Personal details
- Born: Subrahmanya Bhoothalingam February 22, 1909 Travancore, British Raj (now in Kerala, India)
- Died: November 28, 1990 (aged 81) Hyderabad, Andhra Pradesh (now in Telangana), India
- Education: Caius College, Cambridge

= S. Bhoothalingam =

Indian economist, civil servant (born 1909)

Subrahmanya Bhoothalingam OBE (22 February 1909 - 28 November 1990) was an Indian economist and civil servant who was instrumental in establishing India's steel industry. He successively served as Secretary (Commerce and Industry), Secretary (Iron and Steel) and Finance Secretary of India.

==Career==
Bhoothalingam was born in the salute state of Travancore. After completing a B.A. (Economics) at Caius College, Cambridge, he joined the Indian Civil Service in October 1931. Beginning his career in the then Madras Presidency of British India as an assistant collector and magistrate, he was successively promoted to sub-collector and joint magistrate in May 1933 and to special assistant settlement officer in November 1934. In December 1938, he was transferred to the Reserve Bank of India as an officer in its agricultural audit department. During the Second World War, he was transferred to the service of the Government of India in January 1940 as an officer in the Department of Supply, with the rank of under-secretary. He was promoted to deputy secretary in the same department in July 1942. In the imperial 1945 New Year Honours list, he was appointed an Officer of the Order of the British Empire (OBE). Sent on deputation to Britain in early 1945, he was promoted to joint secretary in October 1946.

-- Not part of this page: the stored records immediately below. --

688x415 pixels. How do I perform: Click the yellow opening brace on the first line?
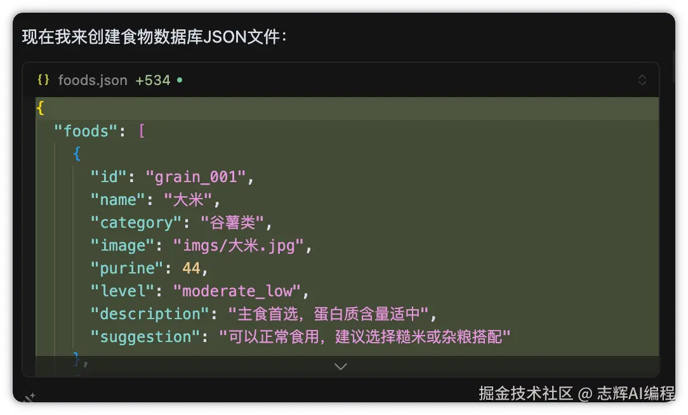(41, 109)
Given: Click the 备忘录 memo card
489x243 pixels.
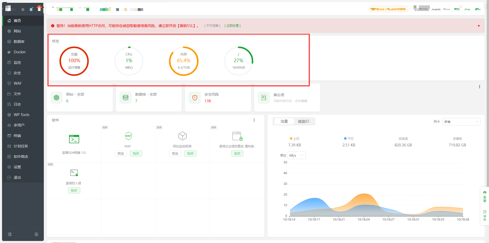Looking at the screenshot, I should click(287, 98).
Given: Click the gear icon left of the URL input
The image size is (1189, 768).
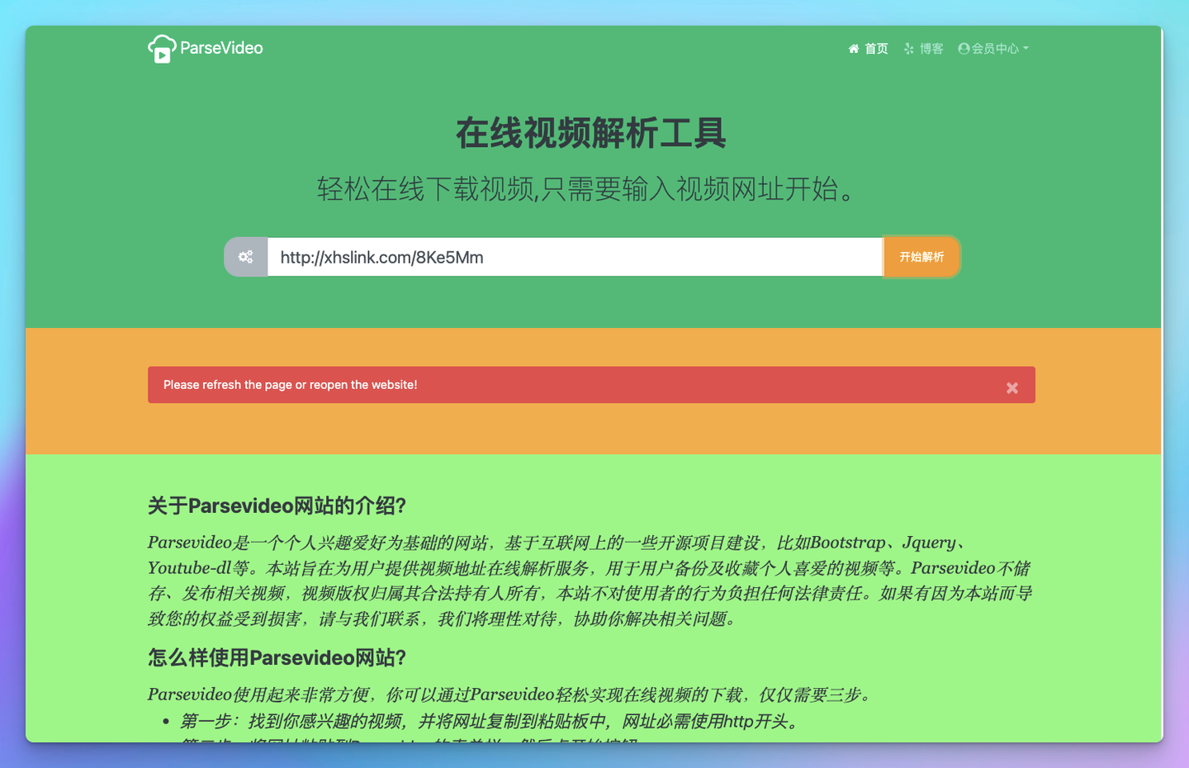Looking at the screenshot, I should (245, 257).
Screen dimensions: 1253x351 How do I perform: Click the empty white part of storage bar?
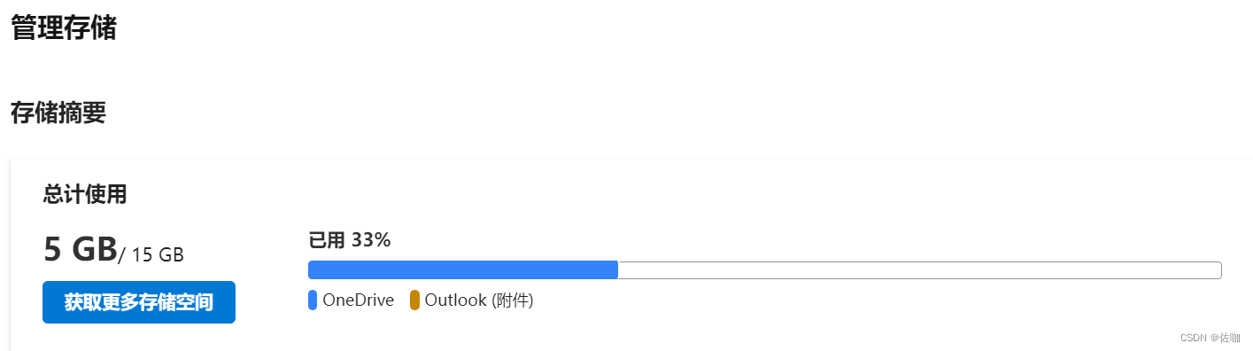(x=919, y=270)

Following the independence of India in August 1947 and the dissolution of the ICS, Bhoothalingam transferred to the new Indian Administrative Service (IAS). In June 1952, he was promoted to Secretary in the Ministry of Commerce and Industry, and was appointed Secretary in the Ministry of Iron and Steel in July 1955, a post he occupied through 1960. During his tenure as Secretary (Iron and Steel), Bhoothalingam established Hindustan Steel Limited in 1954, which subsequently became the Steel Authority of India. He was instrumental in erecting India's first three public-sector steel plants: Rourkela, Bhilai and Durgapur. After 1960, Bhoothalingam was appointed Secretary for Economic Affairs and Coordination in the Finance Ministry. He retired as Finance Secretary of India in 1966.

After retiring from government service, Bhoothalingam headed several government commissions on taxation and finance, and served on the boards of various Indian and multinational firms, including Glaxo India and American Express. He later served as Director-General of the National Council of Applied Economic Research (NCAER), an economic think-tank in New Delhi, for seven years. Bhoothalingam died in Hyderabad in 1990, aged 81.

==Personal life==
Bhoothalingam was married to Mathuram "Krithika" (1915–2009), a noted Tamil novelist and playwright. The couple had a daughter, Mina Swaminathan, who married the distinguished agricultural geneticist M. S. Swaminathan, and had three children. Among Bhoothalingam's grandchildren is the distinguished paediatrician Soumya Swaminathan.

A linguist and Francophile who was fluent in French, and also knew Russian, Bhoothalingam served as President of the Alliance Francaise of New Delhi for many years. He was decorated with the Legion of Honour by the French government in 1983.